WORK TASK :: Please recast the rows below as a Markdown table with the columns No. and Line, with one numbered table row per line. Leave out blank lines.

(Items stored from a collection)
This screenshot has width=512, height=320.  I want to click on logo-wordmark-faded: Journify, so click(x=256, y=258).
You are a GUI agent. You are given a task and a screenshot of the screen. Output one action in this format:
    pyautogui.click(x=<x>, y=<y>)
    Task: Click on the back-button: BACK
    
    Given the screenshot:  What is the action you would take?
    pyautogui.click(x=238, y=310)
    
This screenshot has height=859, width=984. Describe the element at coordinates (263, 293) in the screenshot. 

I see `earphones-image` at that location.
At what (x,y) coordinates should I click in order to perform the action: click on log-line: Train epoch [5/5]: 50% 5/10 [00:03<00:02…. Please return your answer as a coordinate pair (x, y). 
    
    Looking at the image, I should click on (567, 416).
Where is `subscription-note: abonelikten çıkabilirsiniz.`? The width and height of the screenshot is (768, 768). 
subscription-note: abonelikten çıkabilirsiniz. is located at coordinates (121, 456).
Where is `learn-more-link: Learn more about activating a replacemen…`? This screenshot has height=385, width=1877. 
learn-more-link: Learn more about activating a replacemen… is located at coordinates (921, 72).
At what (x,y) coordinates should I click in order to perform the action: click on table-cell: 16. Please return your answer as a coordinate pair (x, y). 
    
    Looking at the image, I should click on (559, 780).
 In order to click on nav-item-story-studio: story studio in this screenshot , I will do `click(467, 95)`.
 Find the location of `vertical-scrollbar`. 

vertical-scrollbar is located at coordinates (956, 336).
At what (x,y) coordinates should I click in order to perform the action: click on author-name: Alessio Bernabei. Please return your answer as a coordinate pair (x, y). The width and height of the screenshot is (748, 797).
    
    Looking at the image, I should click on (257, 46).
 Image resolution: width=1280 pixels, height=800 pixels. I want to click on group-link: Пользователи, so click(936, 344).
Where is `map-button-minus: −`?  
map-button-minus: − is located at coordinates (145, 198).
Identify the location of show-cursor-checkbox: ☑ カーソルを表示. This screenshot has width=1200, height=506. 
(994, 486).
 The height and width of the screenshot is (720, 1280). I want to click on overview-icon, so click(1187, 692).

FINISHED EXERCISE ::
| No. | Line |
|---|---|
| 1 | This screenshot has width=512, height=320.  I want to click on logo-wordmark-faded: Journify, so click(x=256, y=258). |
| 2 | You are a GUI agent. You are given a task and a screenshot of the screen. Output one action in this format: |
| 3 |     pyautogui.click(x=<x>, y=<y>) |
| 4 |     Task: Click on the back-button: BACK |
| 5 |     Given the screenshot:  What is the action you would take? |
| 6 |     pyautogui.click(x=238, y=310) |
| 7 | This screenshot has height=859, width=984. Describe the element at coordinates (263, 293) in the screenshot.  |
| 8 | I see `earphones-image` at that location. |
| 9 | At what (x,y) coordinates should I click in order to perform the action: click on log-line: Train epoch [5/5]: 50% 5/10 [00:03<00:02…. Please return your answer as a coordinate pair (x, y).  |
| 10 |     Looking at the image, I should click on (567, 416). |
| 11 | Where is `subscription-note: abonelikten çıkabilirsiniz.`? The width and height of the screenshot is (768, 768).  |
| 12 | subscription-note: abonelikten çıkabilirsiniz. is located at coordinates (121, 456). |
| 13 | Where is `learn-more-link: Learn more about activating a replacemen…`? This screenshot has height=385, width=1877.  |
| 14 | learn-more-link: Learn more about activating a replacemen… is located at coordinates (921, 72). |
| 15 | At what (x,y) coordinates should I click in order to perform the action: click on table-cell: 16. Please return your answer as a coordinate pair (x, y).  |
| 16 |     Looking at the image, I should click on (559, 780). |
| 17 |  In order to click on nav-item-story-studio: story studio in this screenshot , I will do `click(467, 95)`. |
| 18 |  Find the location of `vertical-scrollbar`.  |
| 19 | vertical-scrollbar is located at coordinates (956, 336). |
| 20 | At what (x,y) coordinates should I click in order to perform the action: click on author-name: Alessio Bernabei. Please return your answer as a coordinate pair (x, y). The width and height of the screenshot is (748, 797). |
| 21 |     Looking at the image, I should click on (257, 46). |
| 22 |  Image resolution: width=1280 pixels, height=800 pixels. I want to click on group-link: Пользователи, so click(936, 344). |
| 23 | Where is `map-button-minus: −`?   |
| 24 | map-button-minus: − is located at coordinates (145, 198). |
| 25 | Identify the location of show-cursor-checkbox: ☑ カーソルを表示. This screenshot has width=1200, height=506.  |
| 26 | (994, 486). |
| 27 |  The height and width of the screenshot is (720, 1280). I want to click on overview-icon, so click(1187, 692). |